Cuando vemos la confusión que precipitó a nuestros vecinos en los remolinos de estos días, es evidente que, en los orígenes, jugó un papel definitivo el desmoronamiento de los partidos políticos. Abrió el espacio para la aparición del chavismo.
Venezuela no cayó de súbito en la abismal crisis económica, política y social que vive hoy. Su gobierno la llevó hacia el despeñadero. Se empecinó en los errores, aplaudido por los propagandistas de la izquierda internacional y la indiferencia de muchas democracias. No escuchó las advertencias. Con los ojos cerrados insistió en unas equivocaciones desastrosas, buscando implantar un modelo de socialismo del siglo XXI. Y resultó un modelo de lo que no debe hacerse. Ojalá sirva, al menos, para que otros no transiten el mismo camino.
Cuando vemos la confusión que precipitó a nuestros vecinos en los remolinos de estos días, es evidente que, en los orígenes, jugó un papel definitivo el desmoronamiento de los partidos políticos. Abrió el espacio para la aparición del chavismo.
Ya se habían superado los tiempos difíciles vividos durante la dictadura de Pérez Jiménez, a mediados del siglo pasado.
La recuperación democrática recibió entonces el impulso de los dos grandes partidos. Cubrieron prácticamente todo el espectro político y concentraron sus esfuerzos en el fortalecimiento de la democracia.

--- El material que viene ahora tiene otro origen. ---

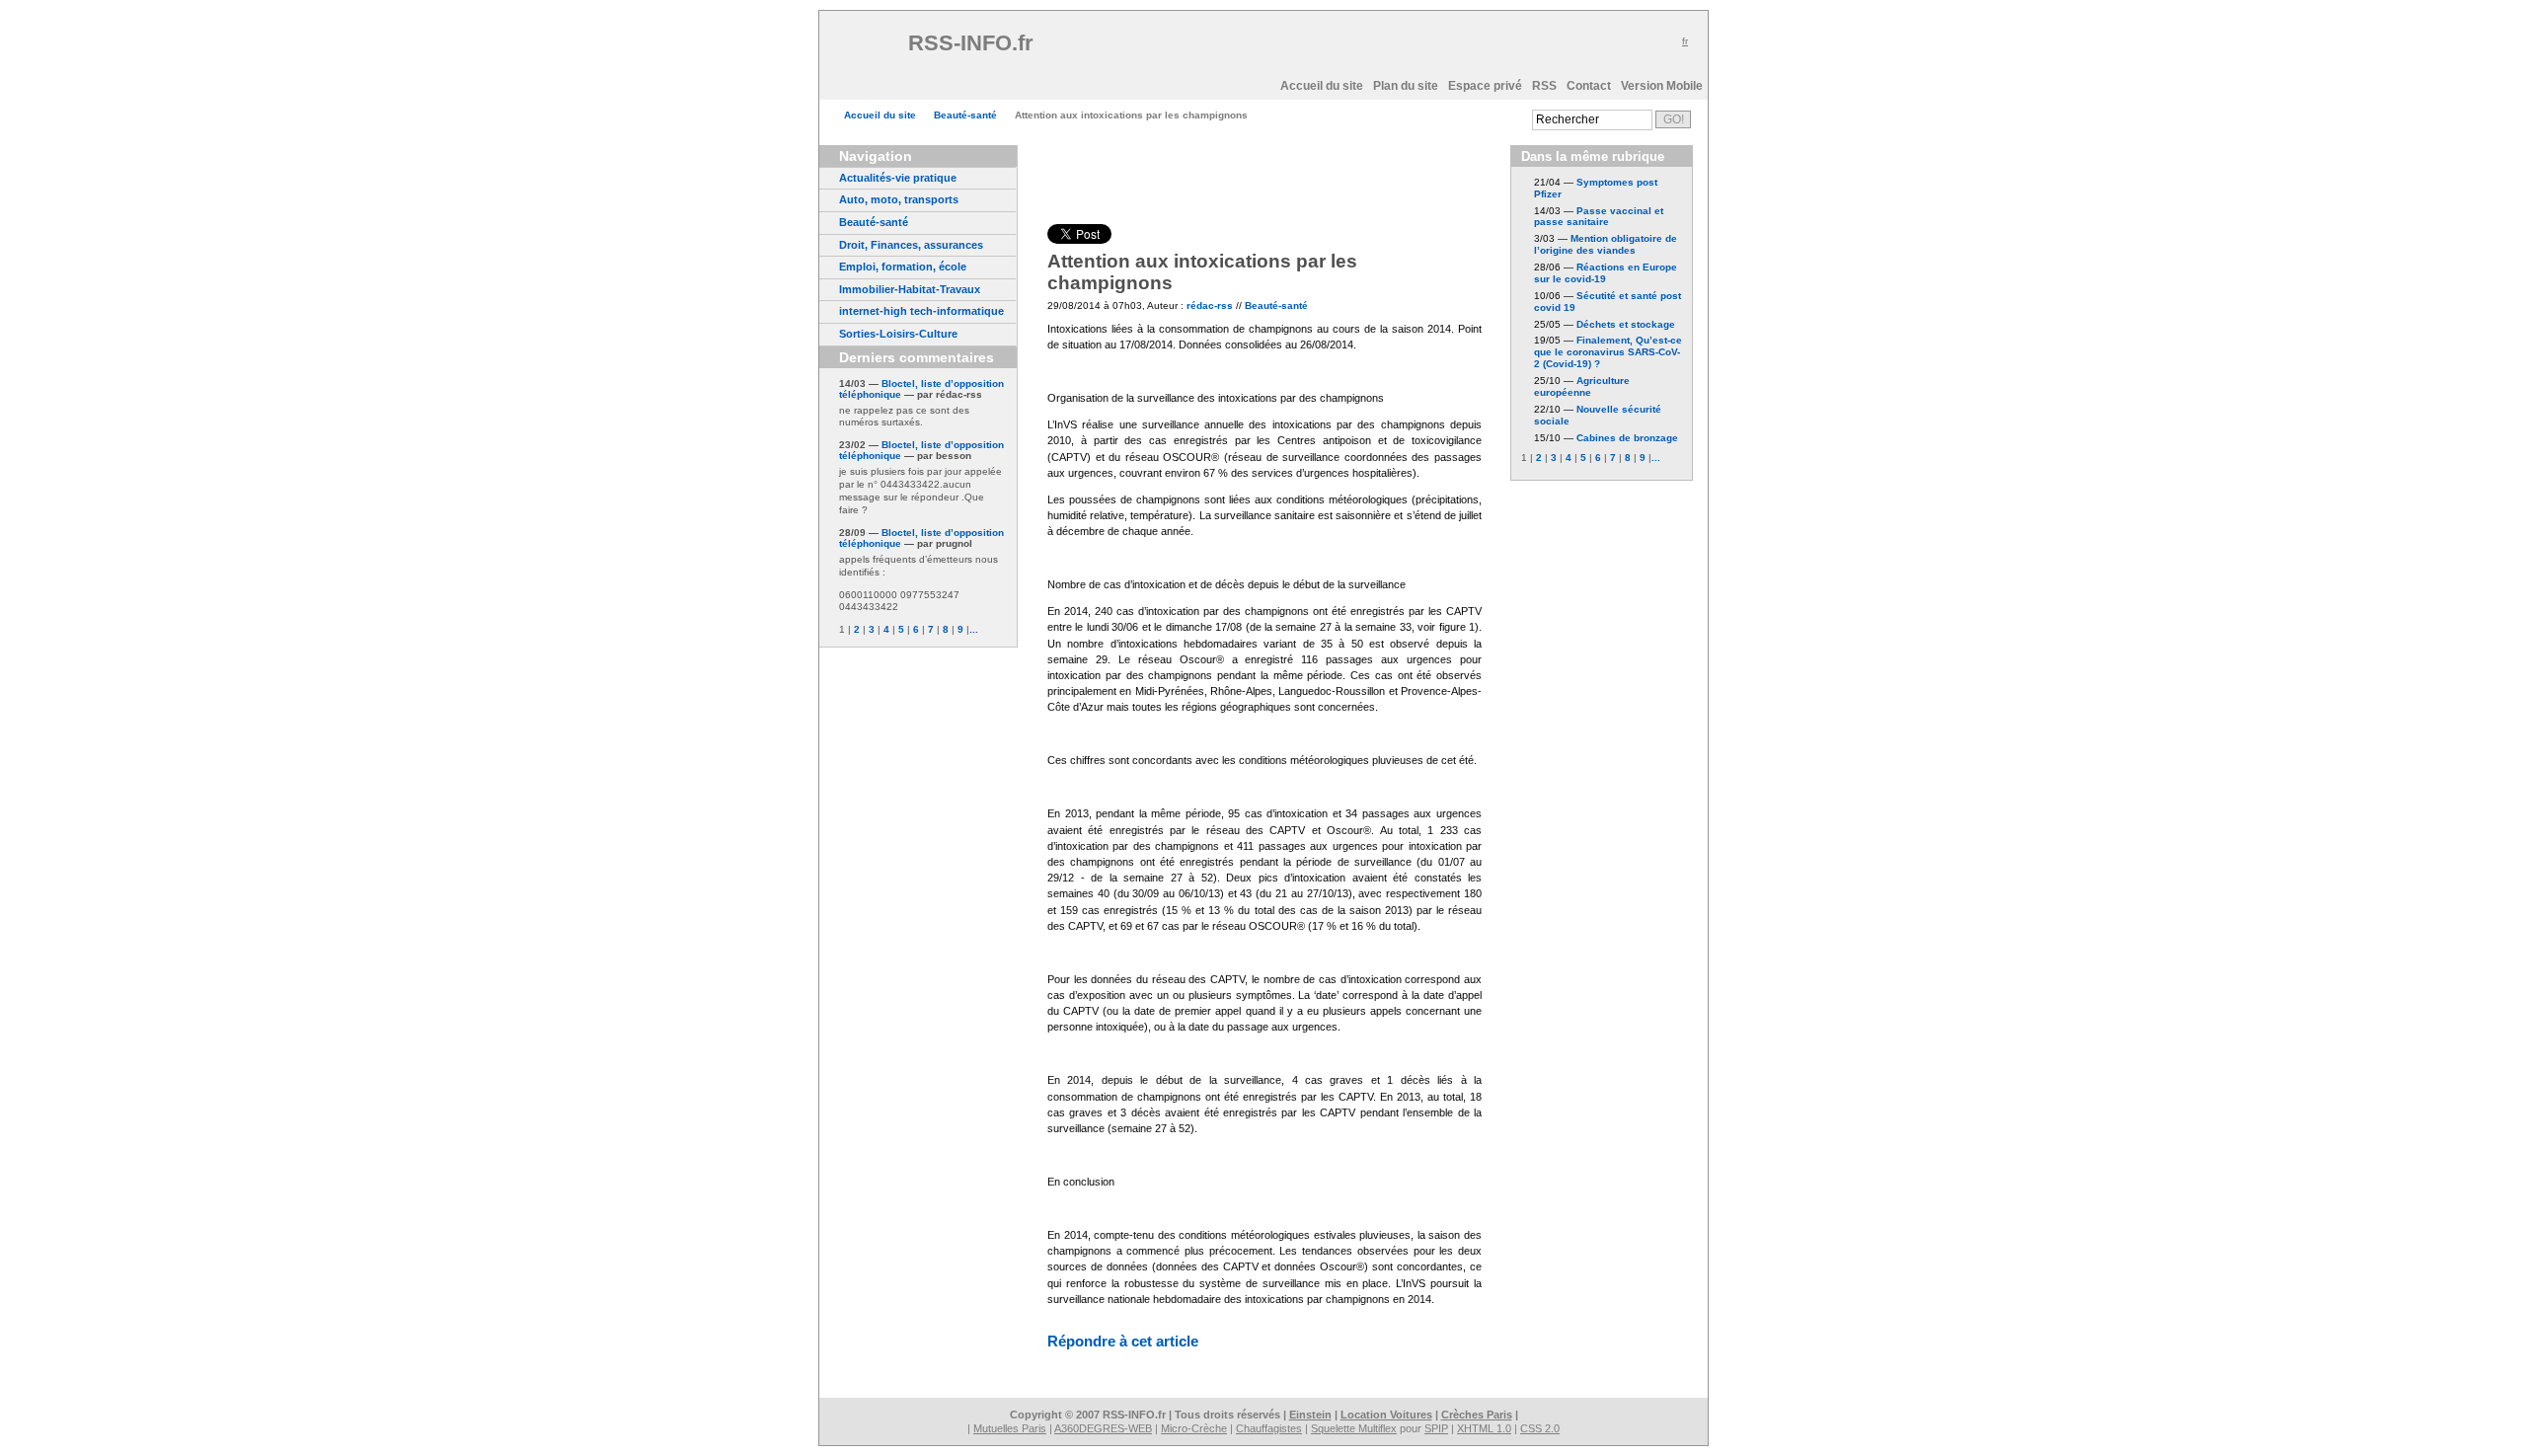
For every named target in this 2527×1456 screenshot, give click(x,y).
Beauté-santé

La junta militar que asumió el mando convocó elecciones a las cuales se presentó como candidato el Almirante Larrazábal, quien la presidía. Pierde. Respeta el resultado. Asume el mando Rómulo Betancur y se inicia una etapa democrática que parecía duradera, montada sobre un bipartidismo en donde Acción Democrática y Copei se sucedían en el mando, según fuera su suerte en las urnas.
Venezuela demostró que se podían cambiar las dictaduras por gobiernos democráticos, pacíficamente y con la estabilidad que hacía predecible una larga y definitiva recuperación.
Pero los partidos fueron incapaces de superar sus crisis internas. Las pugnas se agriaron hasta alcanzar un alto grado de insensatez, y el descontento popular llegó a extremos peligrosos. Se creó un ambiente propicio al aventurerismo político, que llevó al golpe de estado del coronel Hugo Chávez, un paracaidista que la imaginación popular consideró caído del cielo. La opinión nacional e internacional miró impasible, cuando en su posesión juró, con la mano puesta sobre esta “moribunda constitución”, desempeñar las funciones que, al día siguiente, comenzó a torcer para imponer su socialismo del siglo XXI.
Los partidos ya estaban demasiado débiles para defender las instituciones democráticas e intentaron mirar para otro lado mientras se despedazaba “la moribunda”. Hasta que advirtieron cómo se desintegraban las instituciones. Demasiado tarde. Habían consumido sus fuerzas en las desgastantes luchas internas.
Chávez dominaba a su antojo.
Emprendió la política expansionista, intentando nuevas alianzas, fomentando revoluciones y apoyando gobiernos de corte similar. Combinaba ideología, diplomacia y petróleo, mientras cubanizaba a Venezuela en el interior y emprendía una carrera armamentista.
A su muerte le entregó el liderazgo a quien consideró el discípulo más fiel. Y todos sabemos lo que vino enseguida y sufrimos la catástrofe de estos días. El esfuerzo de inyectarle vitaminas a la democracia venezolana tiene para la comunidad internacional, y en especial para nosotros, un costo inmenso.
Es una trayectoria conocida que comienza a presentar similitudes preocupantes con la atomización de nuestras organizaciones políticas. Y es hora de analizarla con lucidez para que jamás suframos las consecuencias de no aprender la lección.
Respiremos hondo y peguntémonos si estamos empezando a recorrer un camino semejante. ¿En qué etapa vamos?